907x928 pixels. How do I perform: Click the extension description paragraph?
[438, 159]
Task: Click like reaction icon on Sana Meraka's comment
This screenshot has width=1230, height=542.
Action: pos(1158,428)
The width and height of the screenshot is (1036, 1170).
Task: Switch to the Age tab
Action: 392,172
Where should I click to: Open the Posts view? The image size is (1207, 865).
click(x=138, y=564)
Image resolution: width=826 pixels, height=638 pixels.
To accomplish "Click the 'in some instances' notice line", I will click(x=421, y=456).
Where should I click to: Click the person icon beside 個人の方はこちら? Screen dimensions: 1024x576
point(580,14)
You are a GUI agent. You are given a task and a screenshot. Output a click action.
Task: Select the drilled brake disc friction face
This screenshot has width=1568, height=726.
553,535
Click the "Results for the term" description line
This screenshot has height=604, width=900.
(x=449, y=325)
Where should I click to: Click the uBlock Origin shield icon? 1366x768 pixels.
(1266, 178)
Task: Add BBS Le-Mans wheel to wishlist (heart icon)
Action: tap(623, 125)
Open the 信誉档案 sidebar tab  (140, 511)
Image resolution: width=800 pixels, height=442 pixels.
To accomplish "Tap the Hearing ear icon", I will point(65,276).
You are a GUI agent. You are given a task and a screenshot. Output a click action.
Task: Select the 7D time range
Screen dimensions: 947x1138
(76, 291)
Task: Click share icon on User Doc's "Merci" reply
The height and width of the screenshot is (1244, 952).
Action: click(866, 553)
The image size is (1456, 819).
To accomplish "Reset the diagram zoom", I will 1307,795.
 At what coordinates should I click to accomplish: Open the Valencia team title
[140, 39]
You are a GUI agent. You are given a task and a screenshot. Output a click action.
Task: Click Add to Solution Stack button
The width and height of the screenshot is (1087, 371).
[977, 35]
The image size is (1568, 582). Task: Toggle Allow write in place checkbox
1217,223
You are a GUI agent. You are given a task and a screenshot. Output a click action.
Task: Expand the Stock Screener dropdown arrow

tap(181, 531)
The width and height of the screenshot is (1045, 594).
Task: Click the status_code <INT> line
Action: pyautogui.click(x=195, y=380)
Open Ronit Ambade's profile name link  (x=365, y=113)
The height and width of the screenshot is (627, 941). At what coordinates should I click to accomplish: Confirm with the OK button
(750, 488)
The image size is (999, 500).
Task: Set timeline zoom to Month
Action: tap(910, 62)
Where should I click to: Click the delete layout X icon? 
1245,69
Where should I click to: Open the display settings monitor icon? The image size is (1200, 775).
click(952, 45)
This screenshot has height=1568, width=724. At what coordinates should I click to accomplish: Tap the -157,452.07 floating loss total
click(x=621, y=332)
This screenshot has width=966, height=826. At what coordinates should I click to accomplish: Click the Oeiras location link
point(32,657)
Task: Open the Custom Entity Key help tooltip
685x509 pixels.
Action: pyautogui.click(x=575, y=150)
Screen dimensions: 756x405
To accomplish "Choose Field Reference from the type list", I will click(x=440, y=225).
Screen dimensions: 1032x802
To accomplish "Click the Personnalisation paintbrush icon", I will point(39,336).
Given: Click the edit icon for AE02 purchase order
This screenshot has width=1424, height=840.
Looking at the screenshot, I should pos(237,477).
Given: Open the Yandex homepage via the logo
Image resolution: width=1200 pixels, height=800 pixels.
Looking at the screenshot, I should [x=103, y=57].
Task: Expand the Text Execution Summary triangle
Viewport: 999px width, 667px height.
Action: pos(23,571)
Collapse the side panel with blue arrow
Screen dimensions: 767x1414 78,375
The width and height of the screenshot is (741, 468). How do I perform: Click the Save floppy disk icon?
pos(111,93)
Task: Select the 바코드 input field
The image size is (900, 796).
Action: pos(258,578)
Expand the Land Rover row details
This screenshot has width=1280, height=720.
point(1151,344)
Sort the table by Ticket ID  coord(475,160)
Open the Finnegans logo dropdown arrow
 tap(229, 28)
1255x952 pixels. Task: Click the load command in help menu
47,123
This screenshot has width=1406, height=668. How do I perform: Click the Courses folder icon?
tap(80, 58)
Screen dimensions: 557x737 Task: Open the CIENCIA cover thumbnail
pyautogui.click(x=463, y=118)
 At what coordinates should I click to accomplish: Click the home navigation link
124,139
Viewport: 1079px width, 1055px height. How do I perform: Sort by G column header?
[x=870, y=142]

◆ ◆ ◆ ◆ ◆ ◆ ◆

-- Your objective --
What you return must be the entries, given again word for word.

-- Your response --
907x928 pixels. How do I perform: Click the extension description paragraph?
[438, 159]
Task: Click like reaction icon on Sana Meraka's comment
This screenshot has width=1230, height=542.
Action: pos(1158,428)
The width and height of the screenshot is (1036, 1170).
Task: Switch to the Age tab
Action: 392,172
Where should I click to: Open the Posts view? The image size is (1207, 865).
click(x=138, y=564)
Image resolution: width=826 pixels, height=638 pixels.
To accomplish "Click the 'in some instances' notice line", I will click(x=421, y=456).
Where should I click to: Click the person icon beside 個人の方はこちら? Screen dimensions: 1024x576
point(580,14)
You are a GUI agent. You are given a task and a screenshot. Output a click action.
Task: Select the drilled brake disc friction face
This screenshot has width=1568, height=726.
553,535
Click the "Results for the term" description line
This screenshot has height=604, width=900.
(x=449, y=325)
Where should I click to: Click the uBlock Origin shield icon? 1366x768 pixels.
(1266, 178)
Task: Add BBS Le-Mans wheel to wishlist (heart icon)
Action: tap(623, 125)
Open the 信誉档案 sidebar tab  (140, 511)
Image resolution: width=800 pixels, height=442 pixels.
To accomplish "Tap the Hearing ear icon", I will point(65,276).
You are a GUI agent. You are given a task and a screenshot. Output a click action.
Task: Select the 7D time range
Screen dimensions: 947x1138
(76, 291)
Task: Click share icon on User Doc's "Merci" reply
The height and width of the screenshot is (1244, 952).
Action: click(866, 553)
The image size is (1456, 819).
To accomplish "Reset the diagram zoom", I will 1307,795.
 At what coordinates should I click to accomplish: Open the Valencia team title
[140, 39]
You are a GUI agent. You are given a task and a screenshot. Output a click action.
Task: Click Add to Solution Stack button
The width and height of the screenshot is (1087, 371).
[977, 35]
The image size is (1568, 582). Task: Toggle Allow write in place checkbox
1217,223
You are a GUI agent. You are given a task and a screenshot. Output a click action.
Task: Expand the Stock Screener dropdown arrow

tap(181, 531)
The width and height of the screenshot is (1045, 594).
Task: Click the status_code <INT> line
Action: pyautogui.click(x=195, y=380)
Open Ronit Ambade's profile name link  (x=365, y=113)
The height and width of the screenshot is (627, 941). At what coordinates should I click to accomplish: Confirm with the OK button
(750, 488)
The image size is (999, 500).
Task: Set timeline zoom to Month
Action: tap(910, 62)
Where should I click to: Click the delete layout X icon? 
1245,69
Where should I click to: Open the display settings monitor icon? The image size is (1200, 775).
click(952, 45)
This screenshot has height=1568, width=724. At what coordinates should I click to accomplish: Tap the -157,452.07 floating loss total
click(x=621, y=332)
This screenshot has width=966, height=826. At what coordinates should I click to accomplish: Click the Oeiras location link
point(32,657)
Task: Open the Custom Entity Key help tooltip
685x509 pixels.
Action: pyautogui.click(x=575, y=150)
Screen dimensions: 756x405
To accomplish "Choose Field Reference from the type list", I will click(x=440, y=225).
Screen dimensions: 1032x802
To accomplish "Click the Personnalisation paintbrush icon", I will point(39,336).
Given: Click the edit icon for AE02 purchase order
This screenshot has width=1424, height=840.
Looking at the screenshot, I should pos(237,477).
Given: Open the Yandex homepage via the logo
Image resolution: width=1200 pixels, height=800 pixels.
Looking at the screenshot, I should [x=103, y=57].
Task: Expand the Text Execution Summary triangle
Viewport: 999px width, 667px height.
Action: pos(23,571)
Collapse the side panel with blue arrow
Screen dimensions: 767x1414 78,375
The width and height of the screenshot is (741, 468). How do I perform: Click the Save floppy disk icon?
pos(111,93)
Task: Select the 바코드 input field
The image size is (900, 796).
Action: pos(258,578)
Expand the Land Rover row details
This screenshot has width=1280, height=720.
point(1151,344)
Sort the table by Ticket ID  coord(475,160)
Open the Finnegans logo dropdown arrow
 tap(229, 28)
1255x952 pixels. Task: Click the load command in help menu
47,123
This screenshot has width=1406, height=668. How do I perform: Click the Courses folder icon?
tap(80, 58)
Screen dimensions: 557x737 Task: Open the CIENCIA cover thumbnail
pyautogui.click(x=463, y=118)
 At what coordinates should I click to accomplish: Click the home navigation link
124,139
Viewport: 1079px width, 1055px height. How do I perform: Sort by G column header?
[x=870, y=142]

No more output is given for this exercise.